Vendredi soir, lors de l'ouverture du 33e congrès du Parti libéral du Québec (PLQ), qui se tient tout le week-end à Québec, M. Couillard a multiplié les attaques contre M. Legault, plus que jamais considéré comme un adversaire menaçant à neuf mois du prochain scrutin. En comparaison, il n'a pas dit un seul mot sur le chef péquiste Jean-François Lisée, dont il n'a même pas prononcé le nom.

Celui du chef caquiste est revenu à au moins six reprises dans le discours livré par M. Couillard, qui a dépeint M. Legault comme un homme changeant d'idée constamment, qui improvise et fonde ses positions politiques sur les sondages, les modes et l'actualité du jour.

Il a dénoncé «sa vieille façon de faire de la politique».

Comme il l'avait fait en Chambre cette semaine, le premier ministre s'est montré bien déterminé à ne plus «rien laisser passer» des propos jugés erronés tenus par le chef caquiste, qui occupe désormais la première place dans les sondages. Cela lui a valu une ovation.

Le congrès des libéraux, qui coïncide avec le 150e anniversaire du parti, est le dernier grand rassemblement des militants avant le prochain rendez-vous électoral.

D'ici dimanche, autour du thème «Le monde change: Le Québec se transforme», les 1400 militants présents devront jeter les bases de la plateforme électorale que le PLQ défendra lors du scrutin d'octobre 2018.

Le compte à rebours est commencé, a lancé M. Couillard à ses troupes réunies au Centre des congrès de Québec. Il ne reste que «312 jours» avant l'élection du prochain gouvernement, a-t-il rappelé, en traçant un bilan avantageux de son gouvernement.

Le temps fort du congrès risque cependant d'être la présence samedi soir de l'ex-premier ministre Jean Charest, à qui on rendra hommage, dans le cadre des célébrations entourant le 150e anniversaire du parti.

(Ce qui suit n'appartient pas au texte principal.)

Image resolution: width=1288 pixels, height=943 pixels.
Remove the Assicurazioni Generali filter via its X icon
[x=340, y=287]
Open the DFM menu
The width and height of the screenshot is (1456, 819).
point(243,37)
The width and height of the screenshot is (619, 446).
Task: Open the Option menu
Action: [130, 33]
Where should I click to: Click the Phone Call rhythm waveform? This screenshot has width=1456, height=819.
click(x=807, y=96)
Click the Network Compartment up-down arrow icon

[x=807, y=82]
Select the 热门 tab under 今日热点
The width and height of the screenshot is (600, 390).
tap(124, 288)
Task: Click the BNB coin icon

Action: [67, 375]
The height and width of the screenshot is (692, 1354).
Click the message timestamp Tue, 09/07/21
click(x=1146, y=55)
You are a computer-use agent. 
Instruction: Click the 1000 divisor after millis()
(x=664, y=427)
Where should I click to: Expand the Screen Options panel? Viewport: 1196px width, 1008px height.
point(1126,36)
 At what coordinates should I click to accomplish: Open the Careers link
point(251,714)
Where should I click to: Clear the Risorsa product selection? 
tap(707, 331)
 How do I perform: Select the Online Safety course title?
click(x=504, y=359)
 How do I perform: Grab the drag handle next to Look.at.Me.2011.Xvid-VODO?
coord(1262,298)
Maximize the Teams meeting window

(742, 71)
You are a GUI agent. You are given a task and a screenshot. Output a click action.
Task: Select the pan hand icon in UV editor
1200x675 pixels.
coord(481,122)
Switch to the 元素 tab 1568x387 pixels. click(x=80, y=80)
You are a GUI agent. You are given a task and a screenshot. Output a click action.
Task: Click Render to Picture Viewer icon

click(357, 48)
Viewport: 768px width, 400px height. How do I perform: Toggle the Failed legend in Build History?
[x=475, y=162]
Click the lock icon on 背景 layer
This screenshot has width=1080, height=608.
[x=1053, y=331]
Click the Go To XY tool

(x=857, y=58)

On sait que M. Charest prendra la parole à cette occasion, pour une rare fois depuis qu'il a quitté la vie politique en 2012 lors de la défaite de son parti.

Sa présence parmi ses anciens militants survient au moment où le nom de M. Charest est associé à l'enquête Mâchurer menée par l'UPAC sur le financement éventuellement illégal du PLQ au moment où il en était le chef.

Questionnés à leur arrivée, députés et ministres ont tous dit qu'ils étaient parfaitement à l'aise avec l'idée que M. Charest soit présent au congrès, malgré ce contexte.

«J'ai très hâte d'entendre ce qu'il a à dire aux délégués», a dit le président du Conseil du trésor, Pierre Arcand.

Le député de Chomedey, Guy Ouellette, qui vient de réintégrer le caucus du parti, a rappelé que M. Charest avait légué «plusieurs bonnes choses» au Québec.

Le ministre de la Santé, Gaétan Barrette, s'est dit «très enthousiaste» à l'idée d'entendre de nouveau M. Charest.

Il a dit qu'il fallait «arrêter d'étiqueter les gens sur des fondements qui ne sont pas démontrés» et insister plutôt «sur les bonnes choses» faites par M. Charest, comme le Plan nord.